I work in the online space, and I love it. As cliché as this may sound it's true. I may not love it every single day, but I love it enough. That's because the Internet has the potential to literally determine how competitive a country can be in the global arena, based on how well it embraces the possibilities that it presents.
Of particular interest to me is how start-ups and other technology-focused companies can make a contribution not only to economic growth, but to socially transform the communities around them.
But before we can truly see our communities transform, our government needs to take the tech industry seriously.
In South Africa we have really high Internet costs, and it's no secret that Telkom's reluctance to unbundle the local loop is driven by the parastatal's desire to maximise profits. Because of this reality, the average South African has limited access to the Internet; this then implies that the ability to share information is limited. This has an adverse effect on South Africa's competitiveness in the global knowledge economy.

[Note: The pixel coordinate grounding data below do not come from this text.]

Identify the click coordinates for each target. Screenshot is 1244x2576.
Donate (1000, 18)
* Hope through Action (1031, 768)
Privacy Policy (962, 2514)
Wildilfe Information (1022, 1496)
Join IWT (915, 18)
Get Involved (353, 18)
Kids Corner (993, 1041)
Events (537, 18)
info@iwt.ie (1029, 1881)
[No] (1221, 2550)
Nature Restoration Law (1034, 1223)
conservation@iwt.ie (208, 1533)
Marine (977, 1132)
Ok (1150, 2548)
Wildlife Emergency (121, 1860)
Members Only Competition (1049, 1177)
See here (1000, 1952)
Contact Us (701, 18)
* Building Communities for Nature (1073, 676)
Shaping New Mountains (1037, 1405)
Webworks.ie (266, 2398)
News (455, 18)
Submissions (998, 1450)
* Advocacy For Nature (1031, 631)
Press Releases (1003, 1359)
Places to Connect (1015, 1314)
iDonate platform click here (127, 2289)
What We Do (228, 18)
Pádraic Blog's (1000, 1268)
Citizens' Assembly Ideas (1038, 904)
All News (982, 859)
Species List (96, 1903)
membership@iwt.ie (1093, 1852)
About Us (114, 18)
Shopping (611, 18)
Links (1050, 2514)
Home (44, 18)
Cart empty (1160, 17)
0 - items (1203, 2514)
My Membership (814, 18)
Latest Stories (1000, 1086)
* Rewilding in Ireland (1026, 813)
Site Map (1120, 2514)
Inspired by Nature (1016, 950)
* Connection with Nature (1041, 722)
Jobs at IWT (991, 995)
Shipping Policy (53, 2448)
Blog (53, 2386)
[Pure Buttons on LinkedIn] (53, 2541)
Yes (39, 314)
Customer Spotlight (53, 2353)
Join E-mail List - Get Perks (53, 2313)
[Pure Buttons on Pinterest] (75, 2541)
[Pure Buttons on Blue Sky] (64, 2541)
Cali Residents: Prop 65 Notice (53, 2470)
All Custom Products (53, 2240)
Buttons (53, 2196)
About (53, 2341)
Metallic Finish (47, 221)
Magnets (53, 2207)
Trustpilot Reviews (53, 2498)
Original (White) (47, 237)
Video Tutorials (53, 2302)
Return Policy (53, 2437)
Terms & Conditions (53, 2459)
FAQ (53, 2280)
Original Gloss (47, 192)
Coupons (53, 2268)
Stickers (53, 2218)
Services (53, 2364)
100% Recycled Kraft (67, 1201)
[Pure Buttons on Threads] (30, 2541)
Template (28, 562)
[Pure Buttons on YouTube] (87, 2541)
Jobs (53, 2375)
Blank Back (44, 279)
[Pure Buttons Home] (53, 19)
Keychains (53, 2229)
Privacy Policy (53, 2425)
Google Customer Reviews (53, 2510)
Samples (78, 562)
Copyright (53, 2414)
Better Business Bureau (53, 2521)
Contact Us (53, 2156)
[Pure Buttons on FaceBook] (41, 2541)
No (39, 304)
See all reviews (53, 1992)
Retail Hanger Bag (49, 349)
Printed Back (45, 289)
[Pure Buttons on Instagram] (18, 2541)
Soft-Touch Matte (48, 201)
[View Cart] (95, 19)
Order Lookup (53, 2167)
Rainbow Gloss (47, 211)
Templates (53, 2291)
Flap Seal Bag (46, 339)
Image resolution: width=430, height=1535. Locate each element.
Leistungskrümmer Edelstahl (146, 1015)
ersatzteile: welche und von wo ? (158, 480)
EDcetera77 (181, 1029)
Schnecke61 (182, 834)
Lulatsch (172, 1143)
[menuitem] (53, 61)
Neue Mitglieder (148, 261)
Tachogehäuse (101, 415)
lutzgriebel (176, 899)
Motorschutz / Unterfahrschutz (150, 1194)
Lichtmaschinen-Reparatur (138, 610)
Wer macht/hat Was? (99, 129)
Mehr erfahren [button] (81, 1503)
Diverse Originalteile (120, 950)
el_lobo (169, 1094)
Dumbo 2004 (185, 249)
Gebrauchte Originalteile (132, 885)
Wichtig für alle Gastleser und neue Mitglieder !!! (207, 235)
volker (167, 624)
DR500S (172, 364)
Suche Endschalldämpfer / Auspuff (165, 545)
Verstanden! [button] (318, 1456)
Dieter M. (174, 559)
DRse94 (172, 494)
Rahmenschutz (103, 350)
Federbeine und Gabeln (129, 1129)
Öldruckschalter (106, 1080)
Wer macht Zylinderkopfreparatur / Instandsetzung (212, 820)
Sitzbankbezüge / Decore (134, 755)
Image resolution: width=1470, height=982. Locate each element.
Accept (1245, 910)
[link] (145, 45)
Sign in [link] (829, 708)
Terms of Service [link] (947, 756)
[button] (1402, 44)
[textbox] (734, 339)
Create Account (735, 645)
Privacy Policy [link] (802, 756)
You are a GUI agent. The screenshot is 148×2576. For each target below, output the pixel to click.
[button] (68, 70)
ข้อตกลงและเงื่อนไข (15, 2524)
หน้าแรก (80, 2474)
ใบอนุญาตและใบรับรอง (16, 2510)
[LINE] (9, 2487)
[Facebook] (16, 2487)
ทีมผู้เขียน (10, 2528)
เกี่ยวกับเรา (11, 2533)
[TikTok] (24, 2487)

A lot has been said about the need to foster a culture of entrepreneurship is this country and the desperate need to create meaningful jobs. This, I am sorry to say, will always be a pie in the sky if the powers that be do not recognise the importance of information sharing, of which the Internet is a catalyst. We simply need cheaper Internet access if we are to drag the rest of the popuation kicking and screaming into the 21st century.
There are already a few companies that are using their technology to affect social change in South Africa. pMailer
is one of those companies. The Rosebank-based email communications solutions provider is currently running an Education Project
where they give a free pMailer account to schools across South Africa. Each school gets 6000 free email credits per month to communicate with their alumni, parents and other stake holders. Schools get to send out regular communications, completely free of charge.
Broadband prices have started to drop, driven primarily by competition amongst the local mobile operators, but in my opinion these remain relatively out of reach for the vast majority of the population. The day we see these prices drop to affordable rates, is the day we can see technology make a real difference in the communities that surround us, urban and rural.